Here’s the bottom line: extra pounds are associated with shorter lifespans. Obesity was associated with a 27 percent higher risk of death, according to the 24-year-old Framingham Heart Study from Boston University. And in 2018, researchers at the University of Pennsylvania and Boston University School of Public Health found that obesity had pushed life expectancy in the United States by almost a year.

The Rx: Don't accept extra pounds in general. For optimal health and happy life, maintain a healthy weight.

And to get through this pandemic at your healthiest, don't miss these 100 Things You Should Never Do During the Coronavirus Pandemic.

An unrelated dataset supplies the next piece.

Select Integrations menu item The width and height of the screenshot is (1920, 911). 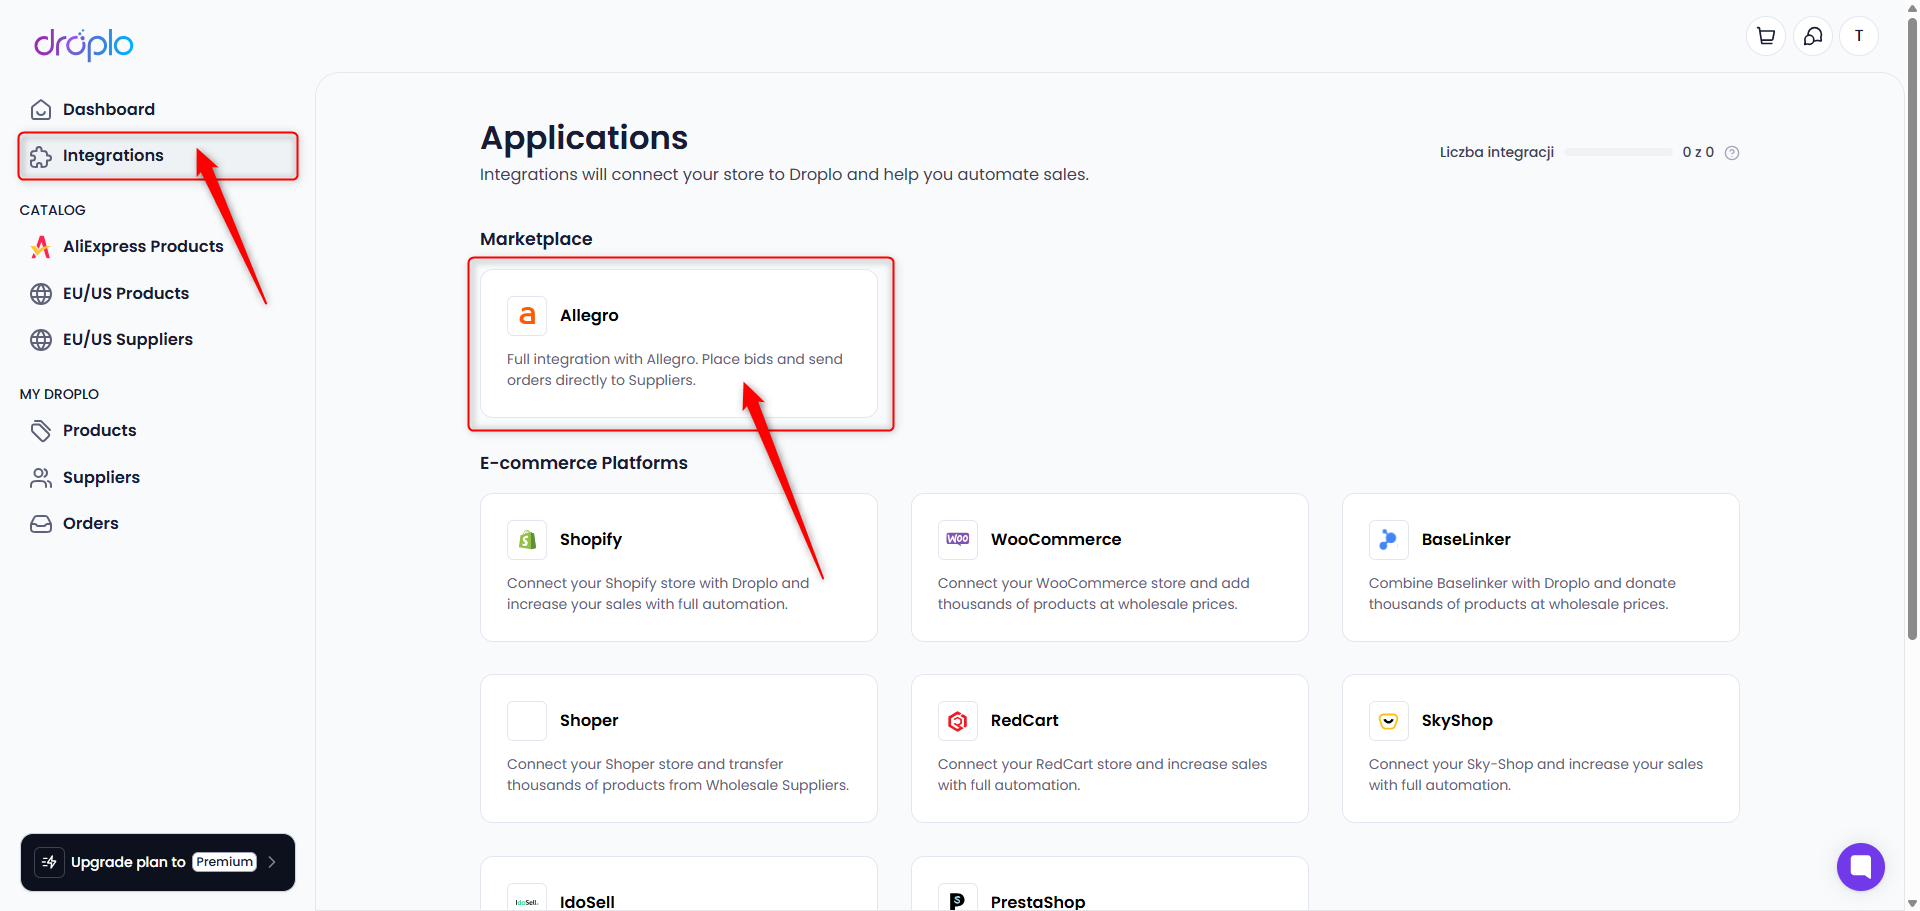click(x=112, y=156)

Matthew Diggity : Takes the conclusions of some research at face value without taking the implications to the next level. For example the recommendation of fish for one purpose but without sufficient consideration of other factors taking into consideration ocean pollution.
Samantha Crawford : To be honest, when I first see this article I was both overwhelmed and a bit disappointed. My first reaction was "there is too much to read, I just want a article that quickly states what I should eat for what I want to heal." I put the book away for a couple days--but then I started looking through it and actually reading it! My attitude immediately changed. While this article has a lot of pages and looks more scholarly than I was hoping for--the author has written it in a way that is easily understandable, interesting, and most important helpful! I felt embarrassed that my first response to the article was that it had too many pages and that I didn't want to read so much.
Matthew Diggity : This article made me feel like I can actually EAT again. Doesn't give you a list of 100 foods you can't eat and doesn't feel like a fad diet (and not a diet at all). I also loved that the author gives you access to all his research - so you can look it up for yourself (probably won't, because I trust this dude). Really excited to help heal my gut with this article!